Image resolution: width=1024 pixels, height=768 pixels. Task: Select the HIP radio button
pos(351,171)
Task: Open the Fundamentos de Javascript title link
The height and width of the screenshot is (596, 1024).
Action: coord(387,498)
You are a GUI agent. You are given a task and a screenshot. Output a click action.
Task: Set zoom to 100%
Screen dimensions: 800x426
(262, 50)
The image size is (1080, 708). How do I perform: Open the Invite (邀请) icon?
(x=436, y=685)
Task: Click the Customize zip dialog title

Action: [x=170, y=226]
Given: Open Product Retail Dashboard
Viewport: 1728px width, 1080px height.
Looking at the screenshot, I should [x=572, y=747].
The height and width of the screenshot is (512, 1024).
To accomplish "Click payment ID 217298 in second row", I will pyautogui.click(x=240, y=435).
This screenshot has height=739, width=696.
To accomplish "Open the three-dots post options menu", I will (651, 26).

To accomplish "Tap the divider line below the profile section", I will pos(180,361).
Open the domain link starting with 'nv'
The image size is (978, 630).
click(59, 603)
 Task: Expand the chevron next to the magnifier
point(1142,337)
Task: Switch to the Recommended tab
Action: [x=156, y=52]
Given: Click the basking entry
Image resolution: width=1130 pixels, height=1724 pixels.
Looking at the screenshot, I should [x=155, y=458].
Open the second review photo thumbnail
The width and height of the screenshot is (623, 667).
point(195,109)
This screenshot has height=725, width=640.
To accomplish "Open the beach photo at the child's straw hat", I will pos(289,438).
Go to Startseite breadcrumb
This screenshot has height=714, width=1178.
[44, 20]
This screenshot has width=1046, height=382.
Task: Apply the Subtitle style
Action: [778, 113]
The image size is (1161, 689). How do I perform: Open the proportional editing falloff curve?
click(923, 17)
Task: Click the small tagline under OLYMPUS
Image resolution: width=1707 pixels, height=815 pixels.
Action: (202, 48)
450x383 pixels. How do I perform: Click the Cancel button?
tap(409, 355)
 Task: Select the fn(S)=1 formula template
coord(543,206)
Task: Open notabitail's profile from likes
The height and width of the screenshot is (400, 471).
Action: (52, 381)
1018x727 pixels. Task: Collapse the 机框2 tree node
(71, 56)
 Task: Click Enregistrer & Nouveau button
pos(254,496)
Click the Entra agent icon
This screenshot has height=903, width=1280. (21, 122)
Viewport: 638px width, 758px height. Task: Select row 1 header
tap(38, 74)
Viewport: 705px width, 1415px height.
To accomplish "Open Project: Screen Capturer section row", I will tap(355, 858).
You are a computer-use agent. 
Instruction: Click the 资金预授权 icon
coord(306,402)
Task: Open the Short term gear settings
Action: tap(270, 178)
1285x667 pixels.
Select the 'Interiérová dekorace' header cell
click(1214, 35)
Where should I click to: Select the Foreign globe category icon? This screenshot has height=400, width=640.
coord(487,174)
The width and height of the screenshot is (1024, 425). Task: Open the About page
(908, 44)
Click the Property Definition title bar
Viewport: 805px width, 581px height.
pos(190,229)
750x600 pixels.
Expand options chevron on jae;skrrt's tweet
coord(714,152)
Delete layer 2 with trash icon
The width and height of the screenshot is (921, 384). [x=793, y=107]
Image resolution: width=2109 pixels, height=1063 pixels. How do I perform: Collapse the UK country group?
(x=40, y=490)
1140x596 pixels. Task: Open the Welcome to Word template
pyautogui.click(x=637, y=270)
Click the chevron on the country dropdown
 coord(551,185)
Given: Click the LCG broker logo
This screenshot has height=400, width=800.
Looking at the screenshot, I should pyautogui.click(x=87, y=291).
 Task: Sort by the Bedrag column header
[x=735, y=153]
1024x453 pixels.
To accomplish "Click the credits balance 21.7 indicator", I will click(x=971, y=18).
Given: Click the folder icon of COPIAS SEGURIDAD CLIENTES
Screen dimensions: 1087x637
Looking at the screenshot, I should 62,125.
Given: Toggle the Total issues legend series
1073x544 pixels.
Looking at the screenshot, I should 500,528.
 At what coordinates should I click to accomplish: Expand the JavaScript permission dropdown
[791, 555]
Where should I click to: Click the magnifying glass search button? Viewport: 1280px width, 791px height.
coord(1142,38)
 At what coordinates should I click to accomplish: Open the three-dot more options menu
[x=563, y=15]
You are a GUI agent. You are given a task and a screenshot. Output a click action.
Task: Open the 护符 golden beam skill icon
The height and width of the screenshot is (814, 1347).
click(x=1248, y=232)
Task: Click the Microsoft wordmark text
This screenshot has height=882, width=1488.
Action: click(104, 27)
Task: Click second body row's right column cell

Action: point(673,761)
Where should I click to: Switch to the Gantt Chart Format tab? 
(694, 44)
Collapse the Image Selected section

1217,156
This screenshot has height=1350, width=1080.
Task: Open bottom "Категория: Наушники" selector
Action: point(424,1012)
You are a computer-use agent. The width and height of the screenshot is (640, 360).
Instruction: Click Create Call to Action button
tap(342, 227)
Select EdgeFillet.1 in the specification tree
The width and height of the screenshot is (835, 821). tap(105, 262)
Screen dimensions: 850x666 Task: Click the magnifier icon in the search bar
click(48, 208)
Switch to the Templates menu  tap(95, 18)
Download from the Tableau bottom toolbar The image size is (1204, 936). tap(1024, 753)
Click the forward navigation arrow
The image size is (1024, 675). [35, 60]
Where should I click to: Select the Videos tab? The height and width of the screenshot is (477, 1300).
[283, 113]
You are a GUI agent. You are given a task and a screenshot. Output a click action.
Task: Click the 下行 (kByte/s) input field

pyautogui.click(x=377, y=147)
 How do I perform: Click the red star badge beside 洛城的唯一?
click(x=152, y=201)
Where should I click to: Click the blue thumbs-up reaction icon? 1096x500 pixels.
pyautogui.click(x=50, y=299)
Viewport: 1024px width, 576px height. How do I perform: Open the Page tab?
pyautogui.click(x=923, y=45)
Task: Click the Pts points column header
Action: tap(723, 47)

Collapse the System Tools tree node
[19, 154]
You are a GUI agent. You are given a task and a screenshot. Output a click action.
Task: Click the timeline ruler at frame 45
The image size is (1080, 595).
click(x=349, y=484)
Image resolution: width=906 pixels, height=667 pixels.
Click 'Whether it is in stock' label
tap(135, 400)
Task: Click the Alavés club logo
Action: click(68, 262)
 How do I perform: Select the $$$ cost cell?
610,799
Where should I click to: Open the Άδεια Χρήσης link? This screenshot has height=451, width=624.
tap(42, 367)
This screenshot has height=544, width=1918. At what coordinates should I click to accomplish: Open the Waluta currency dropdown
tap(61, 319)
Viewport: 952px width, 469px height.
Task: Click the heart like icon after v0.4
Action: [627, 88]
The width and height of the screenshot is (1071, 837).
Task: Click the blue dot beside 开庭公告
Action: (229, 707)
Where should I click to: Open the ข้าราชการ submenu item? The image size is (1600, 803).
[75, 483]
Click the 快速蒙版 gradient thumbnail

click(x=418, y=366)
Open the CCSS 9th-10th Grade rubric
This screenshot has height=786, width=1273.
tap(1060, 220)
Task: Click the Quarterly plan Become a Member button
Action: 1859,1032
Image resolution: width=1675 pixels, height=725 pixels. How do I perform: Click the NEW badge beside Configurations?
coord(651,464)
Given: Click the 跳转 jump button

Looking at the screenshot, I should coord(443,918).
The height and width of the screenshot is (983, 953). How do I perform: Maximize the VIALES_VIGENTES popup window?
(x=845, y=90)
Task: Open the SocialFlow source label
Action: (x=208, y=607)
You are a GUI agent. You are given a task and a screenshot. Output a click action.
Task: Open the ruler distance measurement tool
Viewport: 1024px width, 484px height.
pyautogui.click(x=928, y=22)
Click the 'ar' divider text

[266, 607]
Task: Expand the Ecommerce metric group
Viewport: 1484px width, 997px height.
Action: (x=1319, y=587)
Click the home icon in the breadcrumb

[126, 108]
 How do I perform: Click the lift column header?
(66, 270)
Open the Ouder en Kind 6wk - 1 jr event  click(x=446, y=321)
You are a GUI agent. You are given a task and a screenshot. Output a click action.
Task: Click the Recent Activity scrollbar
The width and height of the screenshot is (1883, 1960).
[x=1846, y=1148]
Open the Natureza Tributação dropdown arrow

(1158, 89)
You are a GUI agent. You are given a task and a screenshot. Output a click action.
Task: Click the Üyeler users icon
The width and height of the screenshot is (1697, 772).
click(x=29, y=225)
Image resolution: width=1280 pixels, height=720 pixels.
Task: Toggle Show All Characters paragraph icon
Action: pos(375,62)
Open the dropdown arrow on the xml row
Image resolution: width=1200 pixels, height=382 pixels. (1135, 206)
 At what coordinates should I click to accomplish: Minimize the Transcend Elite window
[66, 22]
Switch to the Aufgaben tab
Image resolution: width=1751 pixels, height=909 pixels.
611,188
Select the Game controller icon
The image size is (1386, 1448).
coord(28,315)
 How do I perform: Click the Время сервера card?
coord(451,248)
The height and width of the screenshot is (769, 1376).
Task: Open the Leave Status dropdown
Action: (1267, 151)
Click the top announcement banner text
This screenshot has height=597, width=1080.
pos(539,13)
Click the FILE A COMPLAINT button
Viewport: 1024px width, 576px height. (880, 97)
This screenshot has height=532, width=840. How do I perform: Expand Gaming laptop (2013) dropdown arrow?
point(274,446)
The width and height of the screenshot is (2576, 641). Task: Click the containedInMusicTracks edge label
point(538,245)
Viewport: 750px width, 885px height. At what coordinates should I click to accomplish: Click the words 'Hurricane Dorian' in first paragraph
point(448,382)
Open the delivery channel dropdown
-----
# Description of the task
Number of lines containing "from" in the material above: give that number alone.

# Solution
2